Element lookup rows
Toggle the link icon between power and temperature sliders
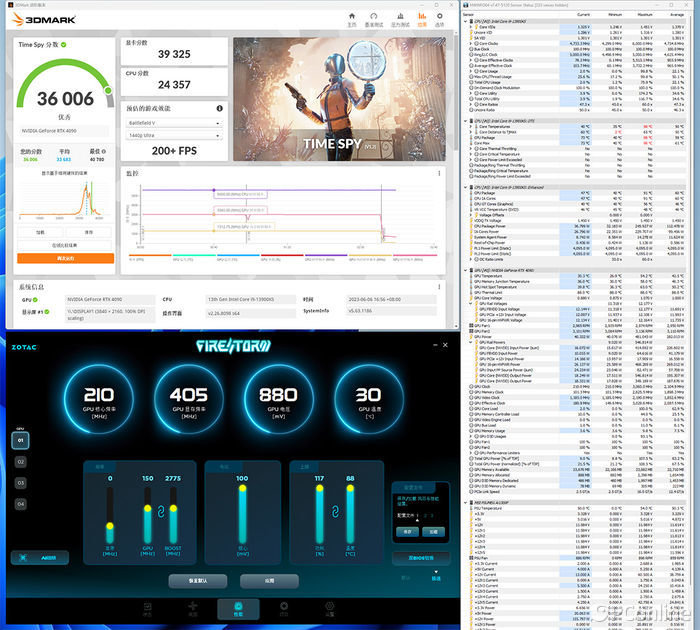The image size is (700, 630). point(335,511)
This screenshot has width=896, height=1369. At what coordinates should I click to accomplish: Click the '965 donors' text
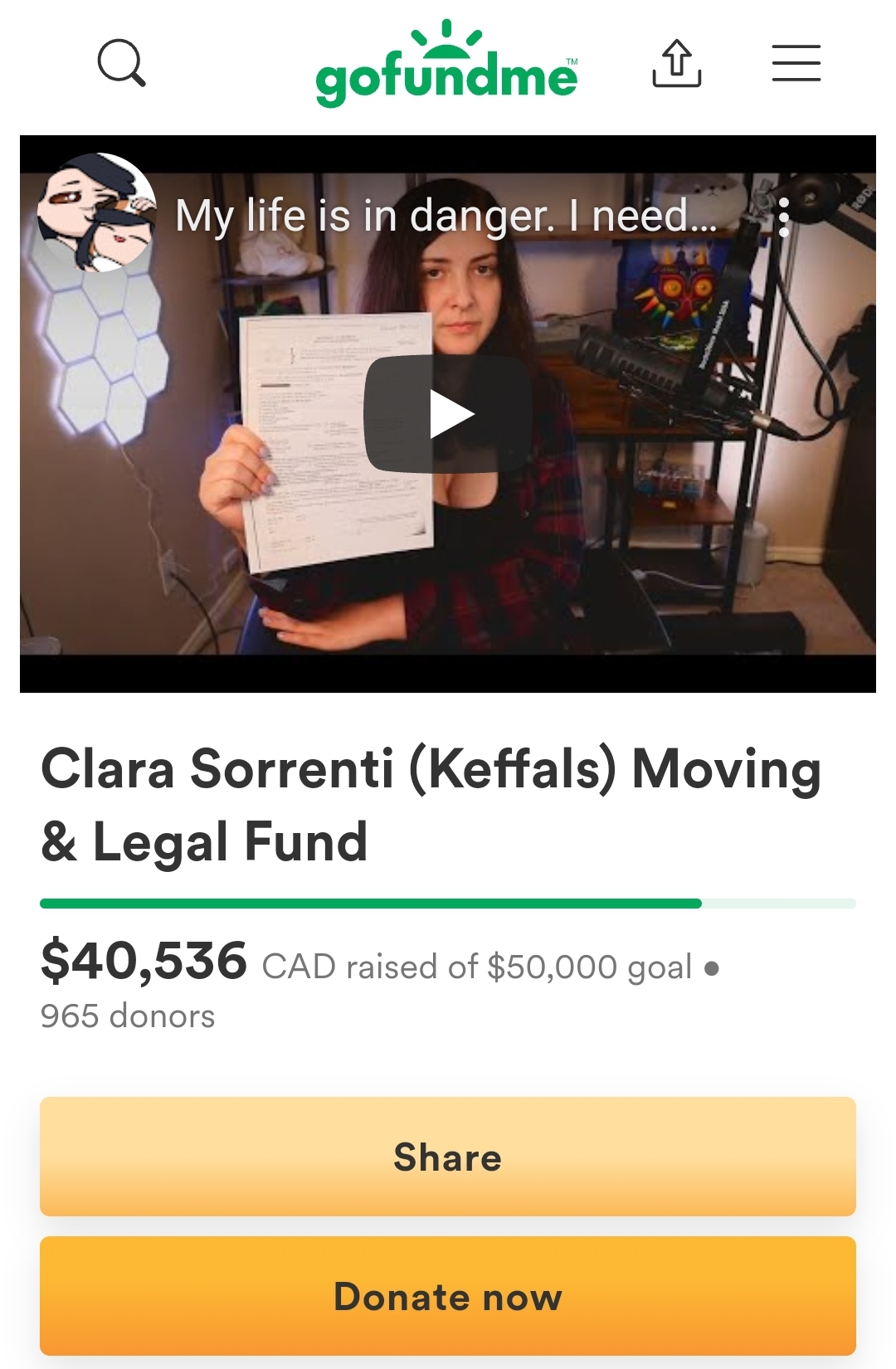point(128,1016)
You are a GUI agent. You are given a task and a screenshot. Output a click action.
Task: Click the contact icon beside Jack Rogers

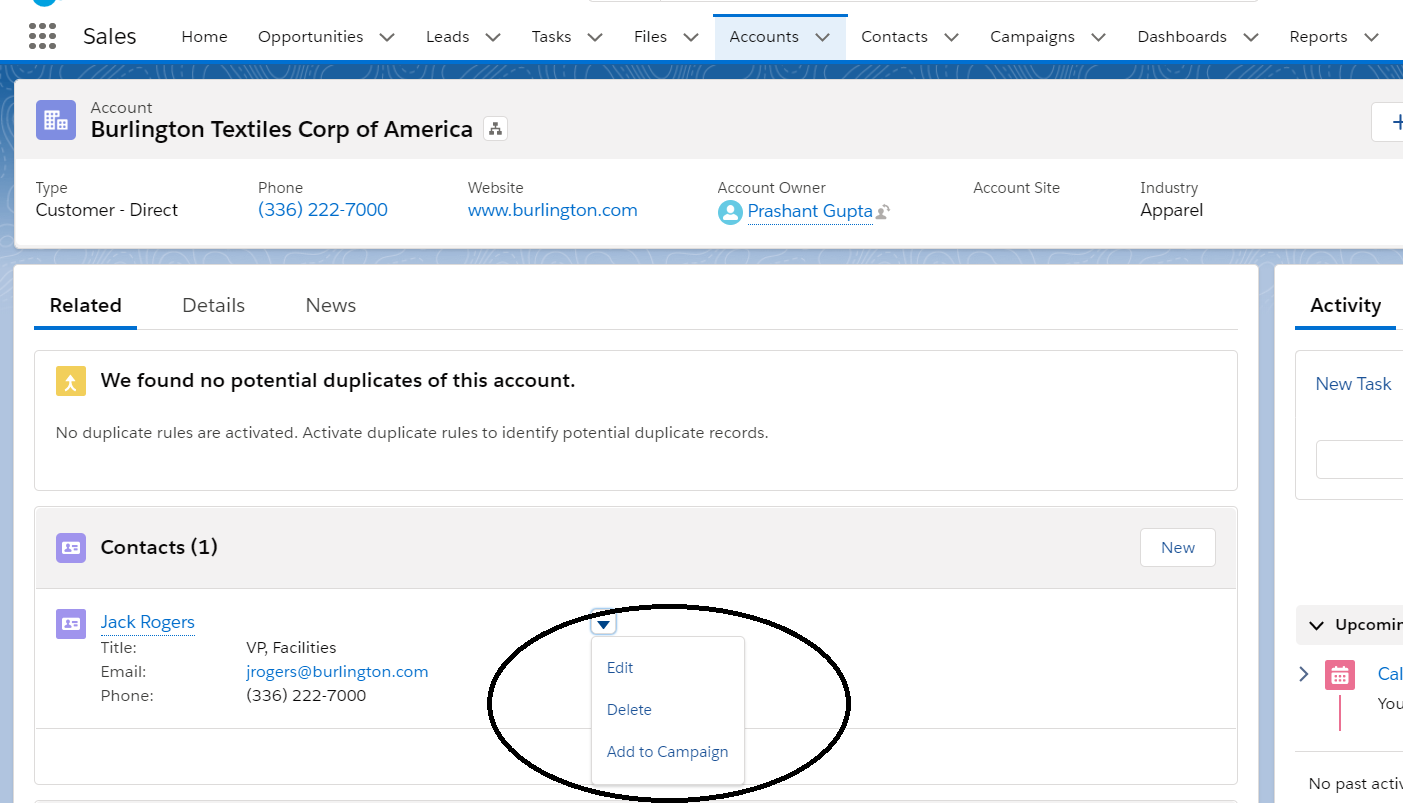70,623
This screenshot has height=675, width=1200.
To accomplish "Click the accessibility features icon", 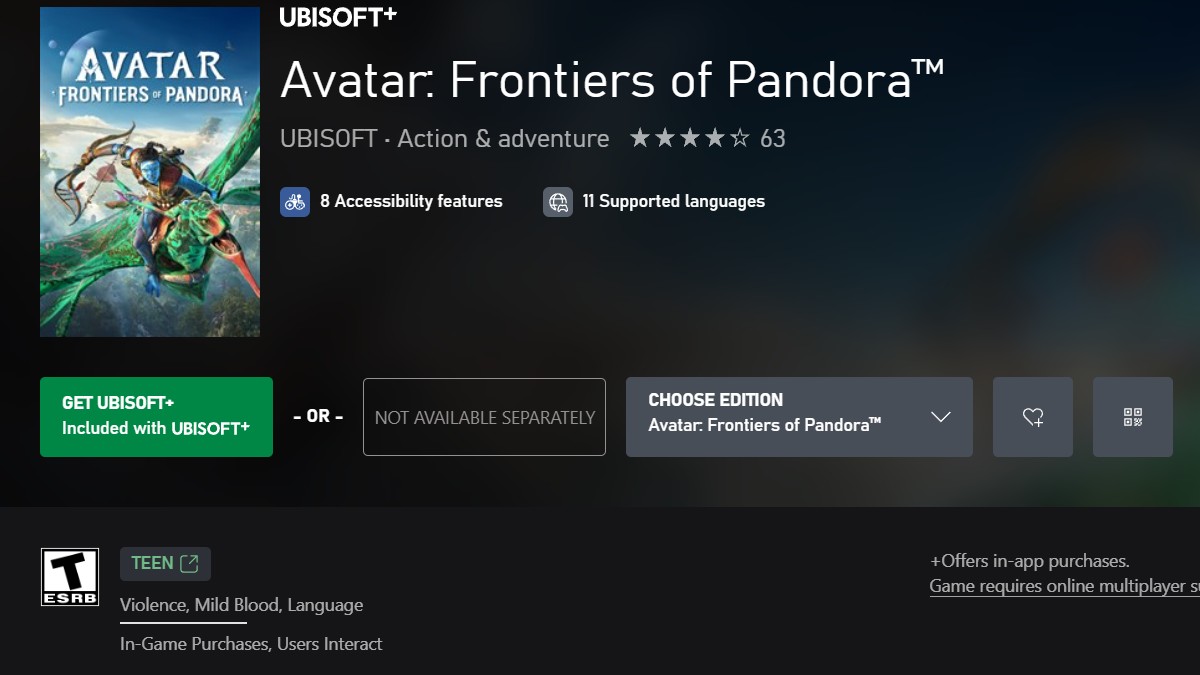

> **What this task involves**
Copy every row above word for word, leaving out the pictures.

> **Expected output**
Toggle the link icon between power and temperature sliders
The image size is (700, 630). point(335,511)
This screenshot has width=896, height=1369. At what coordinates should I click to accomplish: Click the '965 donors' text
point(128,1016)
You are a GUI agent. You are given a task and a screenshot. Output a click action.
Task: Click the contact icon beside Jack Rogers

70,623
This screenshot has height=675, width=1200.
To accomplish "Click the accessibility features icon", 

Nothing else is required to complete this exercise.